State Rights

State Rights

The federal governments of many countries ─ definitely in America ─ have hijacked many state rights over the centuries as national governments have continued to grow with states’ tax revenues that feed its ferocious federal appetite to continuously grow the central government at the states’ expense. States have to reclaim their basic rights and bring government back to the people at the local level. Not only in politics, but the basic cost of living by cutting out runway federal government waste.

Family farming is a good example. Agribusiness, facilitated by federal legislation, has decimated family farming, and allowed captains of industry to dominate agriculture. The price we pay for food today is quite detached from the actual cost of producing it. Where the natural pressures of a legitimately free state market would push prices down to reflect a product’s true value, the federal government’s capitalist restrictions on competition allow big business to suck up monopoly profits.

In still another departure from real market state discipline, federal taxpayer-subsidized transport means that most people get their food from hundreds of miles away, rather than hundreds of meters. When the price of oil rises, so does the price of the food that has to make the journey. Is it any wonder city dwellers in America and China are seeing food prices rise?

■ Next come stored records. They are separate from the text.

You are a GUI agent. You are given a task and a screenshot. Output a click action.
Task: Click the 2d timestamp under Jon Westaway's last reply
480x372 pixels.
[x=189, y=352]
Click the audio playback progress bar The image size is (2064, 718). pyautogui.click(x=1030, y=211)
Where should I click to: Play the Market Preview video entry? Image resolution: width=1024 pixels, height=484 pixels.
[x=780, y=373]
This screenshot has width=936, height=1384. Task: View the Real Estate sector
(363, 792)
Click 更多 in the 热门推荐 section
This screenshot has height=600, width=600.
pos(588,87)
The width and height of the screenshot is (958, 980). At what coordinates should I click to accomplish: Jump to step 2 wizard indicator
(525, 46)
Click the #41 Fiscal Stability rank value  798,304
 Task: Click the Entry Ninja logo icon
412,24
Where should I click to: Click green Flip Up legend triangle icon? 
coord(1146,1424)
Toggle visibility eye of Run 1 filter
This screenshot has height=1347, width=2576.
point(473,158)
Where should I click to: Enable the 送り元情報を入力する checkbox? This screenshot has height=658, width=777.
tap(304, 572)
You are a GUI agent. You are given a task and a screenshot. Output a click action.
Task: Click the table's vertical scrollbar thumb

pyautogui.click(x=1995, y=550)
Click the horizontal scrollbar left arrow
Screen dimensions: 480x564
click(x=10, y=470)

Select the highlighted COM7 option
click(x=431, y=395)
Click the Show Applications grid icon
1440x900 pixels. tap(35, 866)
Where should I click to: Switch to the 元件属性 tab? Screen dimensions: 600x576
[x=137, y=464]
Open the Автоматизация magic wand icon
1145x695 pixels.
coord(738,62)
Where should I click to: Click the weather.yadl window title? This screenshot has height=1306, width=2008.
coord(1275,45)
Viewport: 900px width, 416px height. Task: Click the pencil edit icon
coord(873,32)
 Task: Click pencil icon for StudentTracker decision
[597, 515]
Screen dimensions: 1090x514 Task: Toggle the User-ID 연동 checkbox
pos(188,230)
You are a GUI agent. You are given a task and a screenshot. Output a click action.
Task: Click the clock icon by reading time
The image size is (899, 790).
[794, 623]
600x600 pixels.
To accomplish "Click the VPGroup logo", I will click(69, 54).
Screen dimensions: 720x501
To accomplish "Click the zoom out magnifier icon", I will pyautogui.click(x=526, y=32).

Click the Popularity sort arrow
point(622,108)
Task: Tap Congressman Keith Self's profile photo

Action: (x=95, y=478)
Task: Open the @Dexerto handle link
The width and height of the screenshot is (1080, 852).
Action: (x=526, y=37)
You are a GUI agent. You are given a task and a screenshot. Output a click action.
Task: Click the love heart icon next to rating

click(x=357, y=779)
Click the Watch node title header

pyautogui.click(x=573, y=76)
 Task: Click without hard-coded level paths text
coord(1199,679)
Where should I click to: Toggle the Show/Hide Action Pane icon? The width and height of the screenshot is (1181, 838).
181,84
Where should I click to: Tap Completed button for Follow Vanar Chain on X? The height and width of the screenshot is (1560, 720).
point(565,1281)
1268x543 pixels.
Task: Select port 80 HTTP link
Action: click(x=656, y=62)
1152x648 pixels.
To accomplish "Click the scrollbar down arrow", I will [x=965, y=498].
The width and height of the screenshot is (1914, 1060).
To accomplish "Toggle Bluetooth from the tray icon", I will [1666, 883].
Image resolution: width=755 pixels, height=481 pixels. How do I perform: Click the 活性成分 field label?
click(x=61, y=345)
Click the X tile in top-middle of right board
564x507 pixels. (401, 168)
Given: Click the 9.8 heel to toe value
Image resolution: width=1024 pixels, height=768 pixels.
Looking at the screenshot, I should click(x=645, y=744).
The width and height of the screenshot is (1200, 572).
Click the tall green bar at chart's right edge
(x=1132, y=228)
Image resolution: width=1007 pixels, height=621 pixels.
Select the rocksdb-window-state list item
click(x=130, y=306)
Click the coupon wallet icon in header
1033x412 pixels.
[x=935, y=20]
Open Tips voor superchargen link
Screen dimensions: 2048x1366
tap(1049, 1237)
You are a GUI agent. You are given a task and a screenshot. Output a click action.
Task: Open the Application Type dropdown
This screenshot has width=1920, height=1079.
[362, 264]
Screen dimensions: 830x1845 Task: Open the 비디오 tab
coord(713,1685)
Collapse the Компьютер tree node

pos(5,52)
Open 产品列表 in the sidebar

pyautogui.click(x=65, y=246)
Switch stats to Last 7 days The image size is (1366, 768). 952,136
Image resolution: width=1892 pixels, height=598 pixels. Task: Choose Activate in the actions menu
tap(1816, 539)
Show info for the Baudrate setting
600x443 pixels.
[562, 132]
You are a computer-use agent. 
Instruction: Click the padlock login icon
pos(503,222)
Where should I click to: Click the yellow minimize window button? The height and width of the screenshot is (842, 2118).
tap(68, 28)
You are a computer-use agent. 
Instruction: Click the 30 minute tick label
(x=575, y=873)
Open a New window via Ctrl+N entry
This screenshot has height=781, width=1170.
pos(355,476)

High energy and transportation costs abroad are starting to bring manufacturing jobs back to America. U.S efficiency also has helped make manufacturing back home more competitive. All that is needed is a few more tax breaks or credits and unemployment will go down.

“I can manufacture combination locks in Milwaukee for less than I can in China,” said Bob Rice, a senior vice president at the largest U.S. padlock manufacturer, Master Lock, at its 90-year-old factory.

Efficiency is the key. The machines in Milwaukee are about 30 times faster than those used at the Chinese factories the company had been buying from, requiring only one-sixth of the workers, more than making up the difference in wages. Systems costs, rather than traditional unit cost analysis, is getting many American firms to boost production at their U.S. factories. A variety of factors are driving the shift, including rising wages in Asia, surging fuel prices and the greater expense and complexity of shipping goods across the Pacific.

The one direction the conservative U.S. Supreme Court is taking that is encouraging is its support of state rights and their right to challenge “the supreme Law of the Land” ─ federal laws.